Q. Good morning! Can we call you Father yet or does that come with being ordained priest?
Good morning! No. I'm still a deacon, so guys can start calling me father only after the priestly ordination.
Q. Tell us a bit about your family...
My dad works as a manager at Kenya Horticultural Exporters. Mum was a high school English teacher. She retired some years back. Our home's in Kinoo, along the road to Naivasha. I have two sisters. The elder one's currently looking for employment while the younger is finishing a masters course in Bio-technology at the University of Nairobi.
Q. After living in Kenya your entire life, what struck you most when you moved to Rome for your studies?
Well, many things struck me. I must say I was highly impressed by the efficiency in many aspects of life, but at the same time, I discovered many things that need improving, for example, the need to re-Christianize the European society. In any case, just like in Kenya, there are many good people here as well, and guys love the Pope a lot!
Q. We're informed that you are doing a PhD in theology: what field did you choose?
I chose Biblical theology.
Q. What do you find so fascinating about this field?
The fact that one gets - in a certain way - closer to the Bible, to the faith of the early Christians. This is because we're taught not only the languages in which the Bible was written, but also the cultural and religious backgrounds in which the books of the Bible appeared.
Q. And what course did you study while in university?
Computer Science, at the University of Nairobi.
Q. Any good memories from your years there?
Plenty! I made many good friends, most of whom I'm still in contact with. I also had good relations with the professors and lecturers, who were really professional and would open many fields of interest for us and spur us on to learn more through their example.
Q. Was it there that you learnt about Opus Dei?
No. I got in touch with the Work while I was still in high school, at Lenana School.
Q. Lenana School! How was that?
Well, it so happens that some university students - some of them were faithful of Opus Dei while others at that time had not yet joined - would come every Sunday afternoon to give doctrinal talks to whoever wished to receive them. I was interested, since I wished to deepen the doctrine I had received in catechism classes as a kid. So I began attending them and little by little got to learn more of the spirit and charism of Opus Dei, which is that everyone could become a saint in whichever situation he found himself or herself, as long as it was pleasing to God. The Catholic chaplain was a priest of Opus Dei, so he would also help me along the way.

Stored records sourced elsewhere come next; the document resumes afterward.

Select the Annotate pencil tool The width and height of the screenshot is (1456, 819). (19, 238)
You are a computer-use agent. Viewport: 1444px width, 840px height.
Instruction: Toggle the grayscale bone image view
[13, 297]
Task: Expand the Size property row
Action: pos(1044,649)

In addition to this, some Marist Brothers also used to come to the school and give a helping hand with YCS (Young Christian Society). All these guys helped me grow spiritually and discover my vocation.
Q. And what are some of your fondest memories from Lenana?
They're countless! The many trips we'd make to different schools, the sports activities, last minute efforts to study so as not to fail exams [cheeky laugh], the time we all walked out of school at midnight because we weren't having any lessons due to the nationwide teachers' strike, and, like any teenagers, we needed something to do so we just left school and went home, the time I got suspended together with two pals of mine for tampering with some electrical stuff…
Q. When did you join Opus Dei and did you ever think you would end up being a priest?
I joined Opus Dei the year after finishing high school, before joining campus. Nope – I never thought I'd become a priest but was very open to whatever God wanted of me. At the time, like any young dude, I was thinking of finishing campus as soon as possible so as to start making as much money as I could!
Q. After you joined Opus Dei, what activities were you engaged in?
I continued doing the same things as before, only that this time, I was more conscious of the fact that they were my means to obtaining sanctity. Hence I put more effort in studying well, in helping out my folks back at home, in being a good pal to my pals. In addition, I decided to help out in some catechism classes that some other members of Opus Dei would give to students in Lenana School. I did the same for a while at Mangu as well. when I started Campus, I started helping out in giving doctrinal classes not only to my pals at the University but also to other studying at KU.
Q. How has your family taken the news that you will become a priest? Will they be travelling to Rome for your ordination?
There are currently in the seventh heaven! [big smile]. Yeah, they're already making preparations to come over.
I hope and pray that they don't meet any difficulties in that.
Q.While in Rome, have you got to meet Pope Francis? What are your impressions of him?
If by "meet" you mean "having a chat with him", well, the answer is no. But I've managed on various occasions to be quite close to him and once I managed – together with many other guys – to shake his hand. Just like any other Pope, he's really doing a good job in guiding the Church. I pray for him always and ask you guys to pray for him as well.
Q. And I suppose you have had many chances to meet your Bishop, or as he is fondly called "the Father". What can you tell us about the kind of man he is?
Yeah, I've been with him many times. He's just like any father, he is always concerned with his children in Opus Dei. He's also very prayerful and spurs us on, with his example, to continue in the daily struggle to seek holiness in the normal ordinary occupations.
Q. Any idea when you'll be returning to Kenya or tasks that you'll be assigned once you land?
No idea. I'm fully available to go wherever my bishop wishes me to carry out my priestly duties.